*Set tasks*:
(a) Duplicate a portion of the Gloria Henry biography word for word, beginning at the words "Gloria Henry (born" and stopping after "little theater groups.".
(b) Pick up the Gloria Henry biography after its last sentence and continue writing it.

*Supplied passage*:

Gloria Henry (born Gloria Eileen McEniry; April 2, 1923 – April 3, 2021) was an American actress, best known for her role as Alice Mitchell, Dennis' mother, from 1959 to 1963 on the CBS family sitcom Dennis the Menace.

Early life
Henry was born Gloria Eileen McEniry  on April 2, 1923. She lived and grew up on the edge of the Garden District of New Orleans, Louisiana. She was educated at the Worcester Art Museum School in Massachusetts. Henry moved to Los Angeles in her late teens and worked on a number of radio shows and commercials using the stage name of Gloria Henry. Her topics of discussions were gossip, fashion, and sports. She also performed in little theater groups.

Career

Early career
Signed by an agent, Henry transitioned into film work via Columbia Studios in 1946, and made her debut as the female lead in the horse racing film Sport of Kings (1947). She had featured roles in the romantic comedy Miss Grant Takes Richmond (1949) that starred Lucille Ball, and the western Rancho Notorious (1952) with Marlene Dietrich. Henry also appeared in three sports-themed stories; the football film Triple Threat (1948), the horse race tale Racing Luck (1948), and the William Bendix baseball comedy Kill the Umpire (1950).

The 1950s were a mixture of B films and episodic TV guest parts such as My Little Margie (1952) and the premiere episode of Perry Mason, "The Case of the Restless Redhead" (1957). She was also a regular on the detective series The Files of Jeffrey Jones (1954), starring Don Haggerty, but was written out of the show when she became pregnant. She also appeared on The Abbott and Costello Show in an episode entitled "The Pigeon".

Dennis the Menace

In 1959, Henry landed the role for which she would become most well-known, that of Dennis' mother "Alice Mitchell" on the CBS comedy television series Dennis the Menace. The series co-starred Herbert Anderson as her husband, and young Jay North in the title role of Dennis. Henry portrayed sunny domesticity and maternal warmth for four seasons until the series' cancellation in 1963.

After Dennis the Menace
Henry's career slowed down considerably after Dennis the Menace. In 1992, she stated that she had become so associated with the role of Alice Mitchell that she had become typecast in mother roles. She appeared occasionally in TV movies playing assorted bit-part matrons, and in 1989, she played a small role as an art-collecting society matron in the prime time soap opera Dallas.

*Dataset records*:
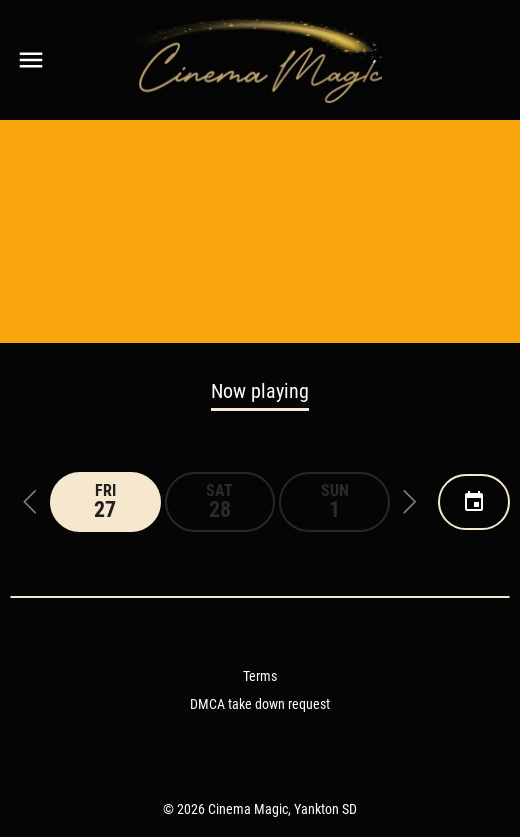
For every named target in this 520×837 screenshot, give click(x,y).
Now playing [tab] (260, 391)
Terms (260, 676)
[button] (30, 502)
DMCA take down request (260, 704)
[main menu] (31, 60)
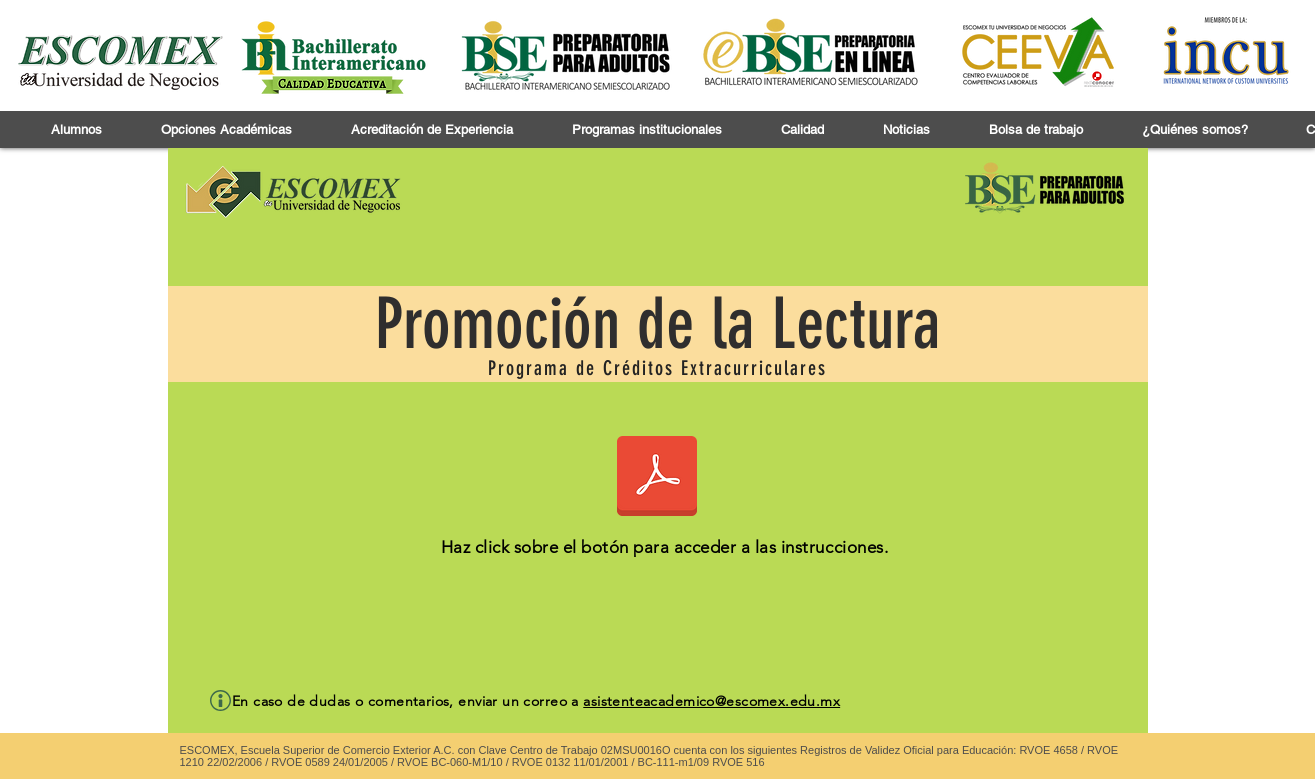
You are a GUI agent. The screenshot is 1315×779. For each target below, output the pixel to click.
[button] (76, 129)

*Final answers*:
(a)
Gloria Henry (born Gloria Eileen McEniry; April 2, 1923 – April 3, 2021) was an American actress, best known for her role as Alice Mitchell, Dennis' mother, from 1959 to 1963 on the CBS family sitcom Dennis the Menace.

Early life
Henry was born Gloria Eileen McEniry  on April 2, 1923. She lived and grew up on the edge of the Garden District of New Orleans, Louisiana. She was educated at the Worcester Art Museum School in Massachusetts. Henry moved to Los Angeles in her late teens and worked on a number of radio shows and commercials using the stage name of Gloria Henry. Her topics of discussions were gossip, fashion, and sports. She also performed in little theater groups.

(b)
Henry returned to the big screen in a brief role in Her Minor Thing (2005), a romantic comedy directed by Charles Matthau, Walter Matthau's son. She occasionally attended film festivals and nostalgia conventions. In 2012, she guest-starred on the Parks and Recreation episode "Campaign Shake-Up", playing the role of Mary-Elizabeth Clinch.

Personal life
Henry was of Scottish and Irish ancestry. She was married to Robert D. Lamb between 1943 and 1948. She wed architect Craig Ellwood in 1949; they divorced in 1977. The couple had three children, Jeffrey, Adam, and Erin Ellwood. 

Henry died at her home in Los Angeles, on April 3, 2021, one day after her 98th birthday.

Filmography

Television appearances

The Abbott and Costello Show – Ruby Norton
Mr. & Mrs. North – Ruth Spencer (1953)
My Little Margie – Norma Calkins (1953)
The Files of Jeffrey Jones (1954)
Navy Log – Eileen Murphy (1957)
Perry Mason – Helene Chaney (1957)
The Walter Winchell File (1957)
Tales of Wells Fargo – Sharon Burns (1957)
Father Knows Best – Mildred Harris (1957)
The Life of Riley – Miss Cosgrove (1958)
Rescue 8 – Joan (1958)
The Thin Man (1959)
Dennis the Menace – Alice Mitchell (1959–63)
Hazel (1963)
The Snoop Sisters (1974)
The Brady Brides (1981)
Falcon Crest (1987)
Dallas (1989)
Hunter (1990)
Doogie Howser, M.D. (1992)
Parks and Recreation (2012)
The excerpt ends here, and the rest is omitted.